What you need to do
Please repeat the line that has "Given: Open the" and all lines after it, exactly as they appear, through the end of the entries.

Data excerpts
= Beginning of Section =

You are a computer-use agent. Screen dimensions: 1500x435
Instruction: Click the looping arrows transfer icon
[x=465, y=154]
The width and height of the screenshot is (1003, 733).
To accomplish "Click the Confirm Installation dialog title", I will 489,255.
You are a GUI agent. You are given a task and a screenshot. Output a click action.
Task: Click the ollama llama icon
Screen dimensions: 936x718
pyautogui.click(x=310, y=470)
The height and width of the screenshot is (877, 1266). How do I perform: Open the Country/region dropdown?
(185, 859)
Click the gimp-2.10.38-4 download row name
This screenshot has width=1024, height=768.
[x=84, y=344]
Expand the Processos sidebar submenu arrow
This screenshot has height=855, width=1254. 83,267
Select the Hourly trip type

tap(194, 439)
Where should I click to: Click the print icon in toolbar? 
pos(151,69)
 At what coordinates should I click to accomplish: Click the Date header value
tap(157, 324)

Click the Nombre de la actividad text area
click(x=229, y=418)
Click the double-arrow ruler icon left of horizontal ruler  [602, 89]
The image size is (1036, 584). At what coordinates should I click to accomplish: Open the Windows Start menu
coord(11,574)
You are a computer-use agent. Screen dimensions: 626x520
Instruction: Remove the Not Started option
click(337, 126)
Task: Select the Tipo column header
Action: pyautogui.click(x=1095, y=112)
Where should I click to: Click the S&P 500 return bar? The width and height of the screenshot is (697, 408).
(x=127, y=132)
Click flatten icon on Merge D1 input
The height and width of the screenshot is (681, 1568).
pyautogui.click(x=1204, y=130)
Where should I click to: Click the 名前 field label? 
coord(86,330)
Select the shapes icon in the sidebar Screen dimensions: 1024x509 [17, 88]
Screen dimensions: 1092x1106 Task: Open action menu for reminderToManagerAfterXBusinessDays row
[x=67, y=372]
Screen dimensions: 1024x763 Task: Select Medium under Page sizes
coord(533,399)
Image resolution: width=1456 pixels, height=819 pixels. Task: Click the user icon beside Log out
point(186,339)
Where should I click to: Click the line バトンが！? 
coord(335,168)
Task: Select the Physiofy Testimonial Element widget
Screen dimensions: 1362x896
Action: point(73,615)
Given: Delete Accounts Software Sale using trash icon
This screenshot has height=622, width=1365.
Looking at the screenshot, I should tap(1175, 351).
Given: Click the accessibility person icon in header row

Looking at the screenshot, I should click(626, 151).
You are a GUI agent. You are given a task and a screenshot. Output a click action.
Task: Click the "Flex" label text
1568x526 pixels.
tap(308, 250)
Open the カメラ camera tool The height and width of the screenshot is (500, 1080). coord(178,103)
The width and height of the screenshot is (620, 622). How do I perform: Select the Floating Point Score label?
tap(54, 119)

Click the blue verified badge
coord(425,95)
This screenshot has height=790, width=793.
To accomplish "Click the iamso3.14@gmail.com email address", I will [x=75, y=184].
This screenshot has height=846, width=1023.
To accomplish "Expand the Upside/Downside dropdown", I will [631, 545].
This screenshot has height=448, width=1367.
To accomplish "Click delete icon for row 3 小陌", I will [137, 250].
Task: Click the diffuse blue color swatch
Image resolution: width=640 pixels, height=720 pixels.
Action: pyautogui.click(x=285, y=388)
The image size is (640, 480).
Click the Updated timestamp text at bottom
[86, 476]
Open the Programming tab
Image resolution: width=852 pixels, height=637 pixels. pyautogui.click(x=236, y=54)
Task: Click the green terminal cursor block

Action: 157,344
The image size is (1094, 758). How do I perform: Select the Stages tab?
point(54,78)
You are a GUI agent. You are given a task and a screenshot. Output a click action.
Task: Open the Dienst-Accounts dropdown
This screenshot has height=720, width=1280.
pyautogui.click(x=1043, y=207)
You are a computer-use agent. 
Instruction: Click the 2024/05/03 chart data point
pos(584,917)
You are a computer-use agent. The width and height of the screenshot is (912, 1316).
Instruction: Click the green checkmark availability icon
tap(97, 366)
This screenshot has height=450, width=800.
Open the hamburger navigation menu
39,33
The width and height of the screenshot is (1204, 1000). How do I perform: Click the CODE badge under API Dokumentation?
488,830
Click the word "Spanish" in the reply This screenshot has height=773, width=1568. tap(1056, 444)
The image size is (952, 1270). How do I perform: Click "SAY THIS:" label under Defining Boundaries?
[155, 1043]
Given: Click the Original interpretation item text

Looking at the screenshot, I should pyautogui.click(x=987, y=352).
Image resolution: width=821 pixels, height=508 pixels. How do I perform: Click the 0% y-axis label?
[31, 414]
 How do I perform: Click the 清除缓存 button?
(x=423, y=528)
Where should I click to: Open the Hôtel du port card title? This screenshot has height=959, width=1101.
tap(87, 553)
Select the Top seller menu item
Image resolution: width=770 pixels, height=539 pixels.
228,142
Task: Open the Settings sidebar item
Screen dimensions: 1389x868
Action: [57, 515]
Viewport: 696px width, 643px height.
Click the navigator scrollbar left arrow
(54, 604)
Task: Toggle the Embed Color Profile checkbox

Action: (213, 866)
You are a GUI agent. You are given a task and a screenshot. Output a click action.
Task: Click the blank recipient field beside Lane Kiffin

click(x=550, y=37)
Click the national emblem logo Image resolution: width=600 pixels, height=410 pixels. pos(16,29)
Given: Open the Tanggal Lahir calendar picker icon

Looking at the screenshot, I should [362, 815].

= End of Section =

Response below
Given: Open the Tanggal Lahir calendar picker icon

Looking at the screenshot, I should [362, 815].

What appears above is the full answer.